**WHAT YOU ARE ASKED TO DO**.
Stop after the line containing "Voir toutes les emissions (615, 2394)"; retype every line of the data before it exactly, starting from the first.

**MATERIAL TO PROCESS**.

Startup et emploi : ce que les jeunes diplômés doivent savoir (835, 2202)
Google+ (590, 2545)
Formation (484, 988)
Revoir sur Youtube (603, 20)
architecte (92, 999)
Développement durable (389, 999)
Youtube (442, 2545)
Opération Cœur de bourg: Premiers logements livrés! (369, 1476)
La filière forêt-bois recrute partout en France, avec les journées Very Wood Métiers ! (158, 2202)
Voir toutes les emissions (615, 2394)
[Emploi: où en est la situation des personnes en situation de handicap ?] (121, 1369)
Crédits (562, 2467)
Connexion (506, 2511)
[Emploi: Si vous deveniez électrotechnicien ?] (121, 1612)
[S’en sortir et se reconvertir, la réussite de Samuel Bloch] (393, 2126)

**RESULT BELOW**.
Startup et emploi : ce que les jeunes diplômés doivent savoir (835, 2202)
Google+ (590, 2545)
Formation (484, 988)
Revoir sur Youtube (603, 20)
architecte (92, 999)
Développement durable (389, 999)
Youtube (442, 2545)
Opération Cœur de bourg: Premiers logements livrés! (369, 1476)
La filière forêt-bois recrute partout en France, avec les journées Very Wood Métiers ! (158, 2202)
Voir toutes les emissions (615, 2394)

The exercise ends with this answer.